→ **Extracted text**:
Day 2 in Pakistan: A Guided tour of Rawalpindi
My friend Humza recommended a tour of Rawalpindi during my stay in Islamabad. The two cities are right next to each other, forming a metropolitan area of around six million people, many of whom travel back and forth between the two for work and school. While Islamabad serves as the nation’s capital, Rawalpindi is the seat of the Pakistan Army General Headquarters, which is why it was recently targeted by drones claimed by the Taliban. Interestingly, before the partition, Rawalpindi had a Hindu and Sikh majority. The population left a massive hole in the city’s economy and social fabric when it was forced to leave, and many of their old havelis are in a state of disrepair.
The tour began off the
side of the road to Islamabad at half past nine – it was originally meant to
begin half an hour earlier, but the guide’s tyre had sprung a leak on the way
there. It turned out that the group I was joining was a team of nine young
Pakistanis on a work retreat. Being the only outsider was a bit awkward at
first, but my fellow travellers quickly made me feel welcome by including me in
their conversations and sharing their food.

→ **Collected data**:
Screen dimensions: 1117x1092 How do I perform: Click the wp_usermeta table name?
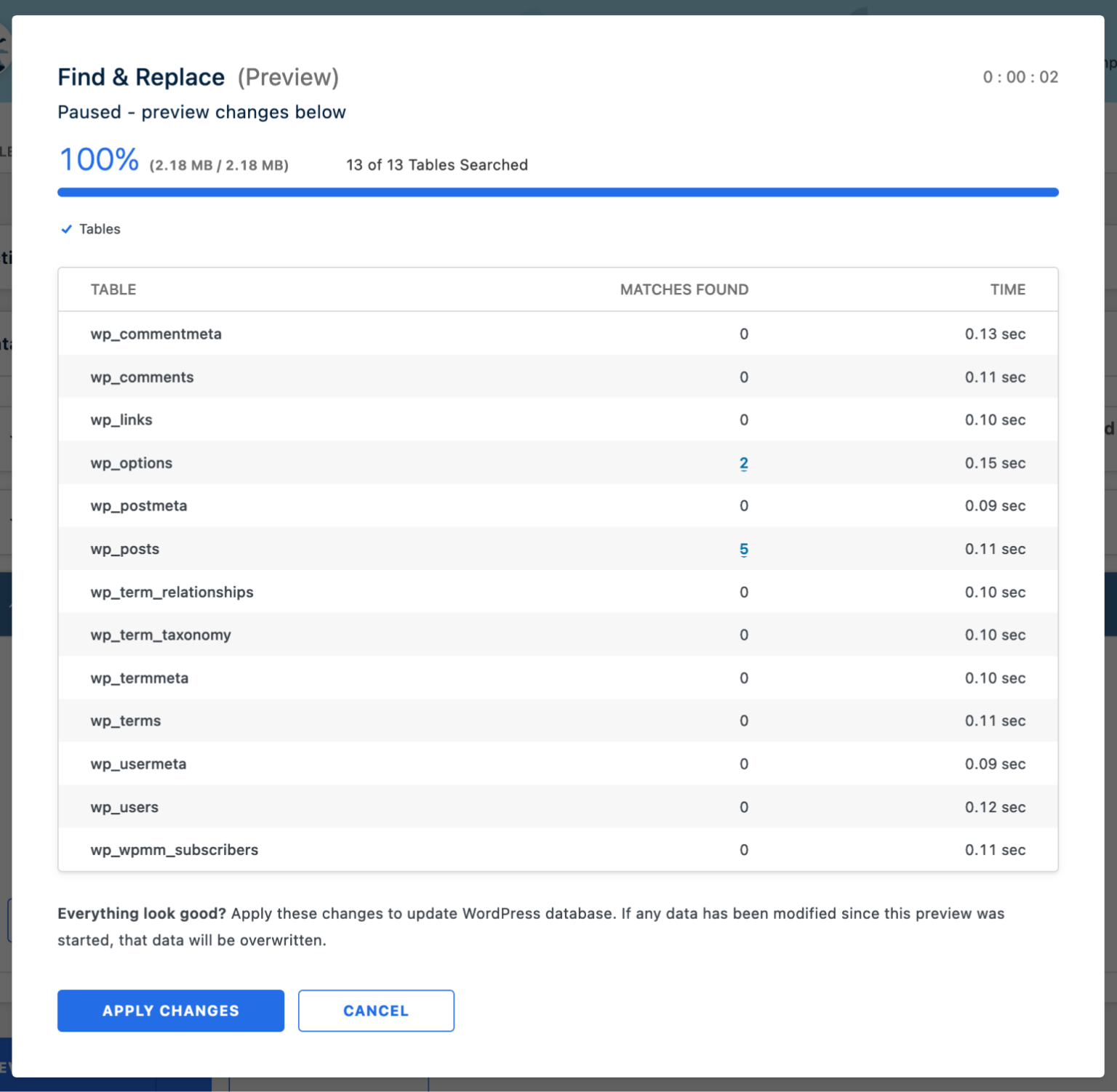pyautogui.click(x=138, y=764)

→ **Problems**:
a – Answer these questions about the Rawalpindi tour account:
(i) What is Rawalpindi the seat of?
(ii) At what time did the tour actually begin?
(iii) How many people made up the group that was on a work retreat?
b – Carry on the Rawalpindi tour account from its last sentence.
The data can be left aside.

→ **The responses**:
a –
(i) The Pakistan Army General Headquarters.
(ii) At half past nine.
(iii) Nine.

b –
Our first stop was a
Zoroastrian Temple built by the Parsi community that settled in the area in the
nineteenth century. The story goes that when they arrived in the city, the king
sent their leader a glass of milk filled to the brim. The apparently welcoming
message had an undertone of warning: there was no space for any more people in
Rawalpindi. The leader of the Parsis, however, mixed in some sugar and sent the
drink back to the king. The Parsis, he promised, would not only integrate but
would make life sweeter for all the city’s inhabitants.
The temple employs
Zoroastrian principles in a very British colonial style. While its columns are
European, the arches they create have two different shapes: round for ordinary
visitors and pointy for the souls of the deceased as their bodies are walked
out of the temple. Interestingly, the building adjoins a Zoroastrian cemetery,
which is unusual because Zoroastrians tend to bury people by bringing the dead
body to the top of a tower and letting vultures eat it. This is done because
the elements of earth, water and fire are considered sacred, so a body can be
neither cremated nor buried (nor whatever the equivalent for water would be –
perhaps sticking the body in a big blender and flushing it into the river). The
British did not look very kindly upon this Zoroastrian tradition and persuaded
them to bury their bodies instead.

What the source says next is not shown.